Documents that appear in only one pipeline are assigned rank fetch_k + 1 for the missing pipeline, giving them a small but non-zero contribution: 1/(k + fetch_k + 1). This prevents documents from being unfairly penalized when they're highly relevant in one pipeline but absent from the other.

Convex Combination (CC)¶

Combines normalized scores with configurable weights.

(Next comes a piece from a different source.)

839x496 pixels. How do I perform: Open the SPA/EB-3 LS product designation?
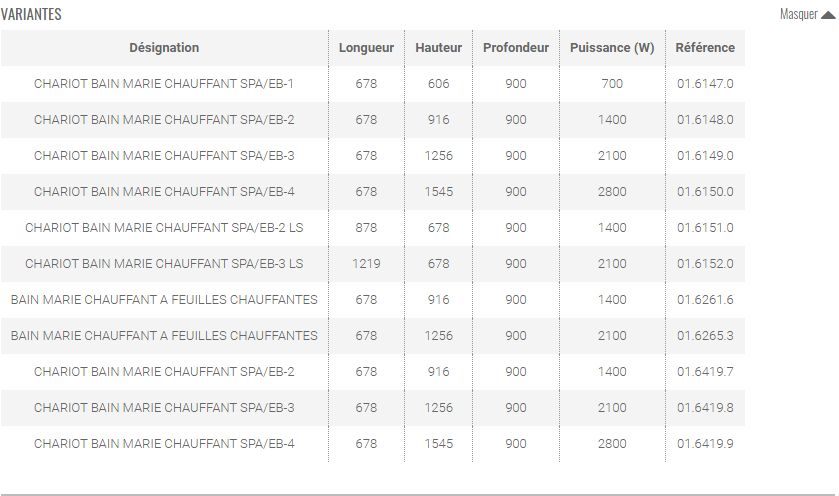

Formula: combined = weight * norm(score_1) + (1-weight) * norm(score_2)

Normalization Methods:

Method	Description	Missing Score Floor
`mm`	Min-max scaling to [0, 1] using actual min/max	0.0
`tmm`	Theoretical min with actual max (e.g., BM25 min=0, cosine min=-1)	0.0
`z`	Z-score standardization	-3.0
`dbsf`	3-sigma distribution-based	0.0

Missing Document Handling:

Documents that appear in only one pipeline receive a semantically correct floor value after normalization:

Missing scores are excluded from normalization statistics (min/max/mean/std)
After normalization, missing scores are replaced with method-specific floor values
For z-score, -3.0 represents 3 standard deviations below the mean (very low relevance)
For other methods, 0.0 represents the minimum of the normalized range

Configuration¶

RRF Pipeline¶

_target_: autorag_research.pipelines.retrieval.hybrid.HybridRRFRetrievalPipelineConfig
name: hybrid_rrf
retrieval_pipeline_1_name: vector_search
retrieval_pipeline_2_name: bm25
rrf_k: 60
fetch_k_multiplier: 2
top_k: 10

CC Pipeline¶

_target_: autorag_research.pipelines.retrieval.hybrid.HybridCCRetrievalPipelineConfig
name: hybrid_cc
retrieval_pipeline_1_name: vector_search
retrieval_pipeline_2_name: bm25
weight: 0.5
normalize_method: mm
fetch_k_multiplier: 2
top_k: 10

Options¶

Common Options¶

Option	Type	Default	Description
name	str	required	Unique pipeline name
retrieval_pipeline_1_name	str	required	First pipeline name
retrieval_pipeline_2_name	str	required	Second pipeline name
fetch_k_multiplier	int	2	Multiplier for top_k when fetching from sub-pipelines. Each sub-pipeline fetches `top_k * fetch_k_multiplier` results before fusion.
top_k	int	10	Results per query
batch_size	int	100	Queries per batch

RRF Options¶

Option	Type	Default	Description
rrf_k	int	60	RRF constant (higher = more top-rank emphasis)

CC Options¶

Option	Type	Default	Description
weight	float	0.5	Weight for pipeline_1 (0=full pipeline_2, 1=full pipeline_1)
normalize_method	str	mm	Normalization: mm, tmm, z, dbsf
pipeline_1_min	float	None	Theoretical min score for tmm (pipeline_1)
pipeline_2_min	float	None	Theoretical min score for tmm (pipeline_2)

Usage¶

Programmatic¶

from autorag_research.pipelines.retrieval import (
    HybridRRFRetrievalPipeline,
    HybridCCRetrievalPipeline,
    VectorSearchRetrievalPipeline,
    BM25RetrievalPipeline,
)

# Create sub-pipelines
vector = VectorSearchRetrievalPipeline(session_factory, "vector")
bm25 = BM25RetrievalPipeline(session_factory, "bm25")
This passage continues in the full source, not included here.